DPS Retail Store Traffic Analysis is a Computer Vision based in-store analytics solution for offline retailers using Cameras to capture metrics like Footfall, Demographics, Conversion Rate, Busy Areas in store, Dwell Time, etc.

Retail Store Traffic Analysis utilizes already installed cameras to gather data like, Number of People Entered, Number of People Passed by the store, Time spent in an Area of store, Most Visited Areas of Store, and etc. The application uses the video feed from cameras and applies Detection and Tracking of People moving In or Out of the store, or an Area of the store.

The application gathers this data to produce reports using Business Intelligence Models, on the provided Web-Interface where the Store Owner can review these reports and understand the factors that can benefit the store as well as those that are affecting the store.
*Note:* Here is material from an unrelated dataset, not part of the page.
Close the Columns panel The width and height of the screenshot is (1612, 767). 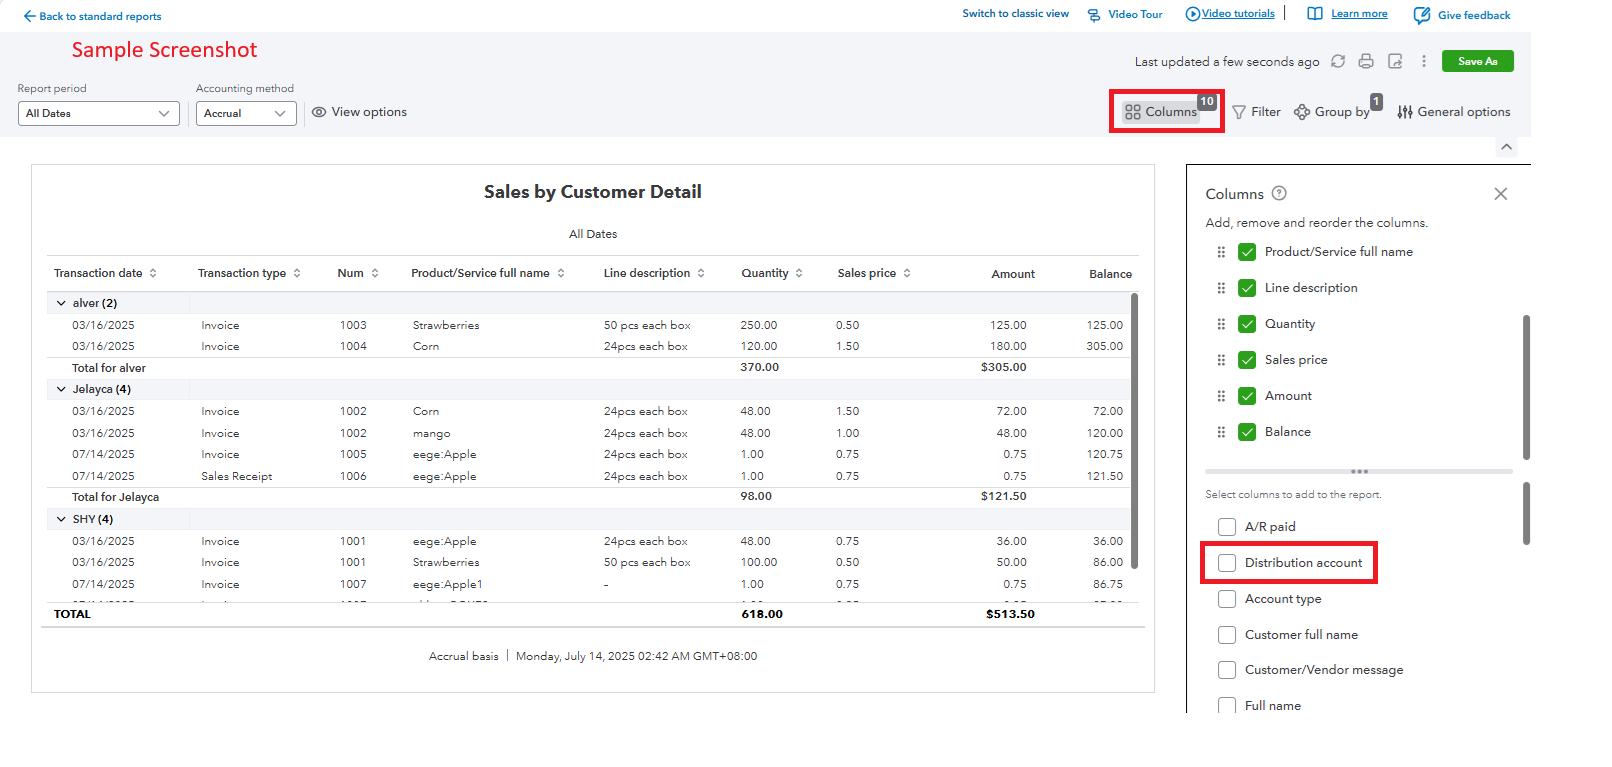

The data gathered consists of following:

1. Store (How busy the store is inside and outside)

  • Entries (Total People that enter the store)
  • Passer-by(s) (Total people that pass-by the store)
  • Capture Rate (Percentage of people that enter the store compared to those that pass-by)
  • Average Occupants (Average number of people in the store)
  • Average Dwell Time (Average amount of time people spend in the store)
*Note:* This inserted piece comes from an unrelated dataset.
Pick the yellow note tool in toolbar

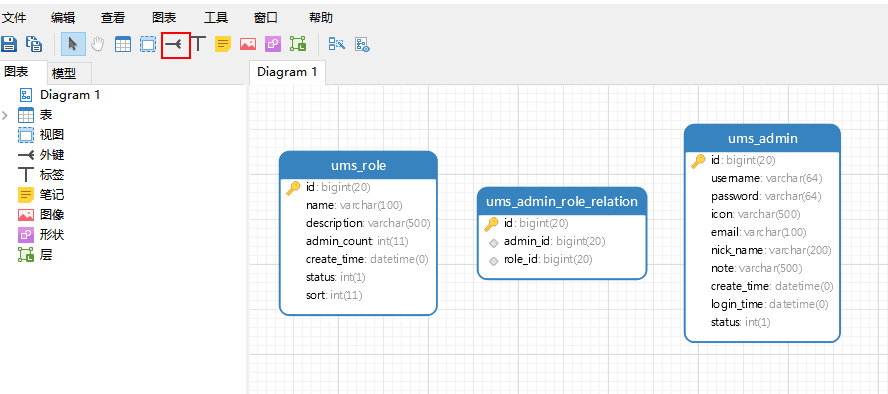tap(223, 44)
2. Area (How busy each area of the store is)

  • Total Time (Total time all people spend in an area)
  • Average Time (Average time a person spends in the area)
  • Entries (Total people that enter the area)
  • Maximum Occupants (Maximum people in the area at the same time)
  • Occupancy (Percentage of time the area is occupied by at least one person)
  • Average Occupants (Average number of people in the same area at the same time, when it is occupied by at least one person)
  • Entry Rate (The amount of times a person entering the store enters different zones inside the store)
3. Queue (How busy Queues are)

  • Average Time (How long on average a person spends in the queue)
  • Maximum Occupants (Maximum people in a queue at the same time)
  • Average Occupants (Average people in the queue at the same time, when it is occupied by at least one person)
  • Frequency (Percentage of time there is a queue with at least one person)
4. Sales (Point of sale metrics)

  • Conversion Rate (Percentage of people that enter the store and then make a purchase)
  • Transactions (Total number of purchase transactions)
  • Volume (Total value of all sales)
  • ATV (Average Transaction Value)

Technology Stack:

  • Web-Interface
    • JavaServer Faces
    • PrimeFaces
    • Hibernate
  • ML-Interface
    • Python 3.7
    • OpenCV
    • DLIB

Benefits:

  • Measure business critical metrics to keep your stores performing optimally.
  • Keep track of the busiest times in-store, from footfall at the entrance to queue times at the till.
  • See how your stores could be performing better — measure peel-off rates outside your store to improve window displays arrangements.
  • Know which customer demographics to target with localized digital campaigns, in-store media and digital displays, to drive traffic optimally to the stores
  • See which area in store takes longest to serve customers and adjust staffing schedule accordingly.
  • Reporting tools using Computer Vision can show you which shopper demographics are most likely to convert, or which times of day have increased service times that may be impacting sales performance.